Any advice gratefully received.

What are your v_offset values set to?

Your label code with no offset values will draw the image off center, as you are drawing the lower left corner of the crosshair at the center of the screen - not the center of the crosshair at the center of the screen.

var imageRect : Rect = Rect((Screen.width - v_crosshair.width) / 2, (Screen.height - v_crosshair.height), v_crosshair.width, v_crosshair.height); //rect for an image centered on the screen

Regards,

Thanks for the code, it’s a neater way of centering the image than my use of offset variables. But my variables are both set to -43 for a 86x86px image, so it amounts to the same thing.

Is my ScreenPointToRay line correct for finding objects at the centre of the crosshair?

var v_ray : Ray = camera.ScreenPointToRay(Vector3(Screen.width / 2, Screen.height / 2,0)); // use crosshair to find object

The code itself looks ok. I’d put it in Update personally, but I doubt that’s your root problem.

Try to Debug.DrawRay() the Ray you’re casting and Log the Object that was hit by the Raycast.
Doesn’t look like a Code-Problem to me, are you missing Colliders?
Is the Object you’re trying to hit to far away? You’re limiting the length of the Raycast to 20 meters, which isn’t that far.

But you really should move it to the Update function, OnGUI can be called several times per frame.

I tend to do it backwards, to get perfect accuracy to the crosshair.

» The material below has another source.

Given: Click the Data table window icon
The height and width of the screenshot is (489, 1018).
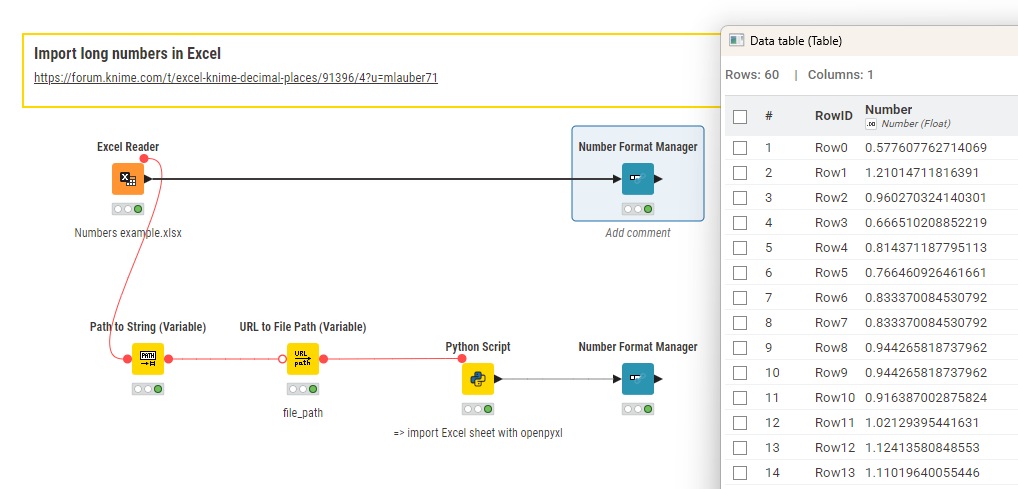Looking at the screenshot, I should tap(737, 41).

I shoot the ray from the camera’s transform.forward (which will always shoot forward from the center of the viewport), and the use WorldToScreenPoint() to position the crosshair.

-Don’t forget to subtract half of the width/height of the crosshair texture from the x/y positions of your GUI rect, otherwise it won’t be centered.

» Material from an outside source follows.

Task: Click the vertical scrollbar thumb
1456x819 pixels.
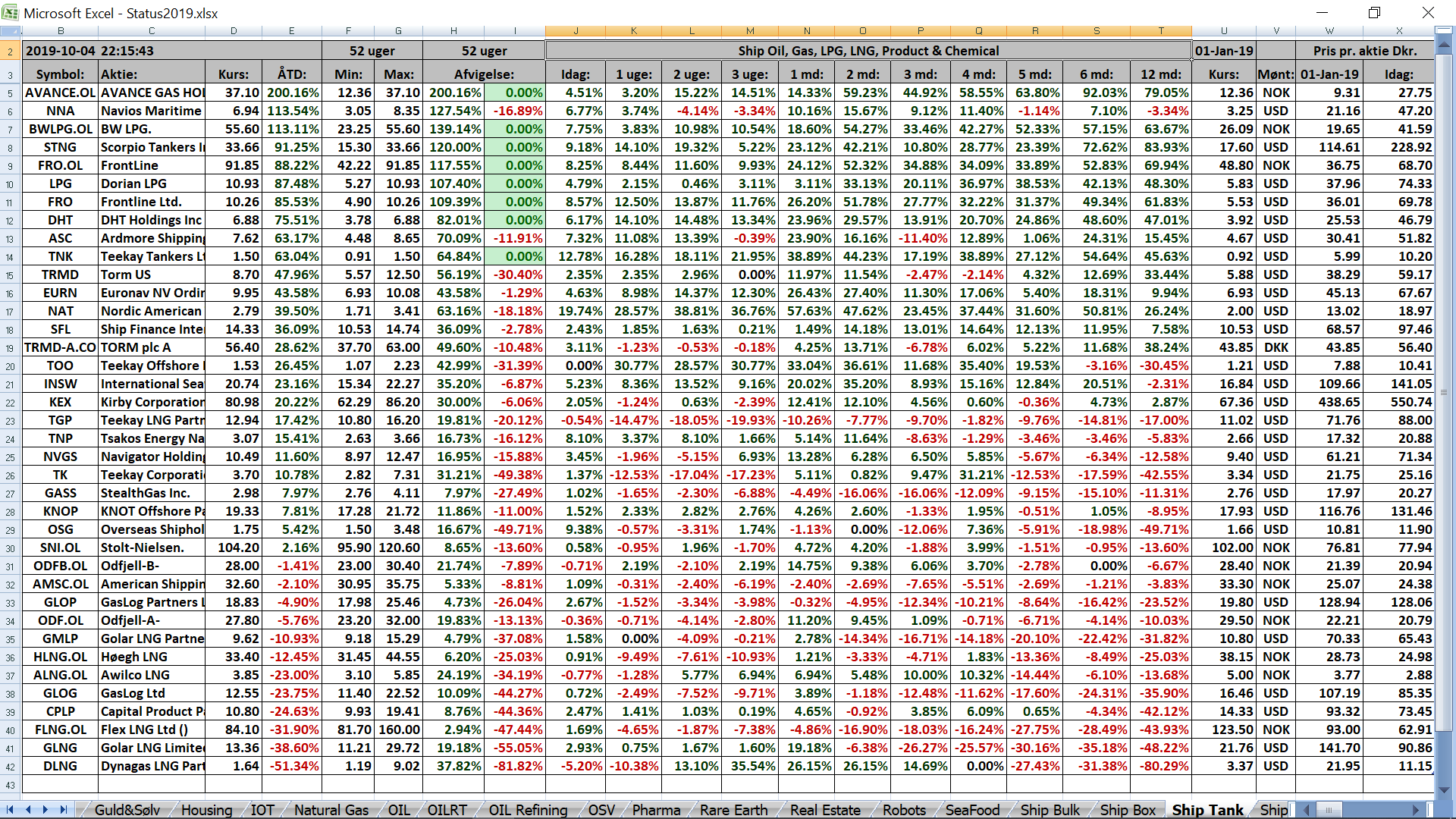Action: pos(1444,393)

Anyway, here’s how i’d do it:

var rayDistance : float = 10.0;
var crosshair : Texture2D;

private var cam : Camera;
private var camTrans : Transform;
private var crosshairPos : Vector3;

function Start(){
	cam = Camera.main;
	camTrans = cam.transform;
}

function Update(){
	var hit : RaycastHit;
	if(Physics.Raycast(camTrans.position, camTrans.forward, hit, rayDistance)){
		crosshairPos = hit.point;
	}
	else{
		crosshairPos = camTrans.position + camTrans.forward*rayDistance;
	}
	
	crossHairPos = cam.WorldToScreenPoint(crosshairPos);

}

function OnGUI(){
	GUI.DrawTexture(Rect((crossHairPos.x-43), (crossHairPos.y-43), 86, 86), crosshair);
}

Thanks for the continued feedback. Very interesting results.

legend411, using your GUI.DrawTexture method to position the crosshair places it on the screen in a different place (can see this because am using both methods simultaneously).

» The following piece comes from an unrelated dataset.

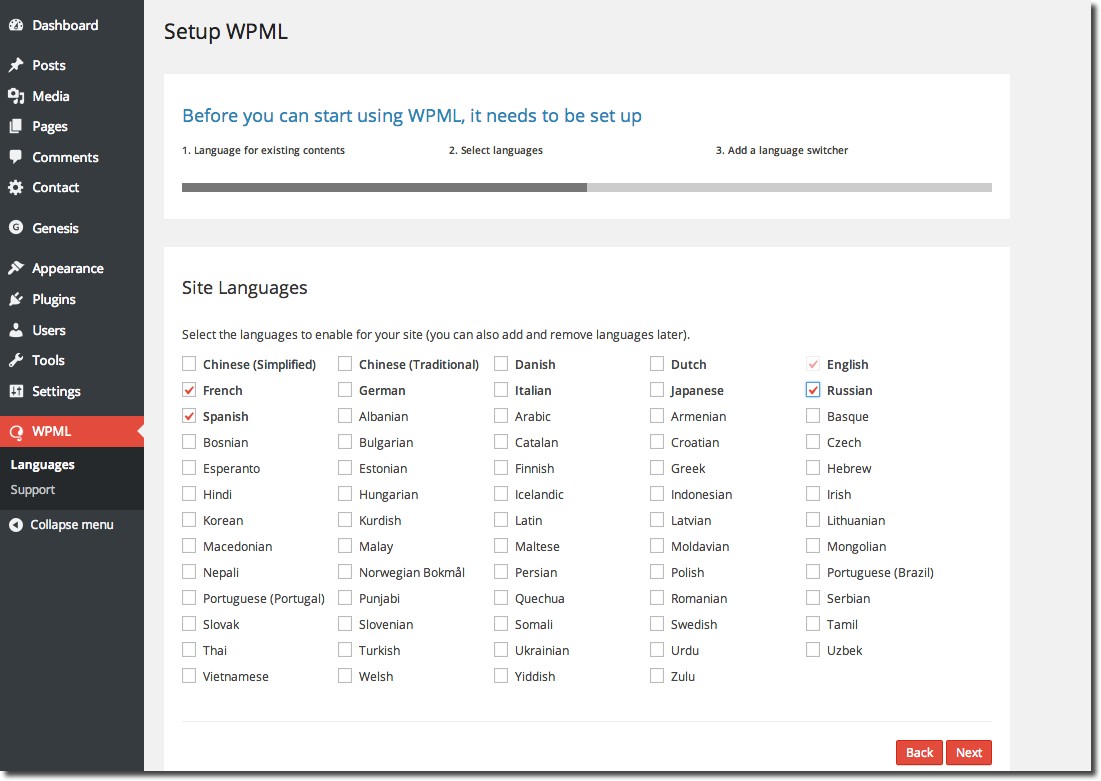Viewport: 1101px width, 781px height.
Task: Enable the German language checkbox
Action: 345,390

And the two crosshairs are of different sizes! (yours is bigger by about 20% or so compared to my GUI.Label method). What could account for that?

Thanks both for the tip to place this stuff in Update(). Am I right that I have to keep the var e : Event = Event.current; line inside the OnGUI() function? I was getting an error when I moved this into the Update() function.

Yeah… events are a GUI thing do stuff with OnGUI(), but you don’t want to be doing the raycast stuff in there. I would probably just use Input.GetKey(KeyCode.Mouse0)){ } in Update() instead.

I don’t use DrawTexture too often and wrote that off the cuff, not sure why you’d see those results though. In my code you can replace “DrawTexture” with “Label” and see what happens.

Thanks. Replacing DrawTexture with Label in your code places the crosshair in the same location (well actually 1px difference on both width height) and at the same size.

So Label is resizing the texture. Interesting. Reported in forums here as being to do with Labels being affected by margins, etc, in the GUI Style.

Crosshair is now working perfectly with spot on accuracy. Thanks a million.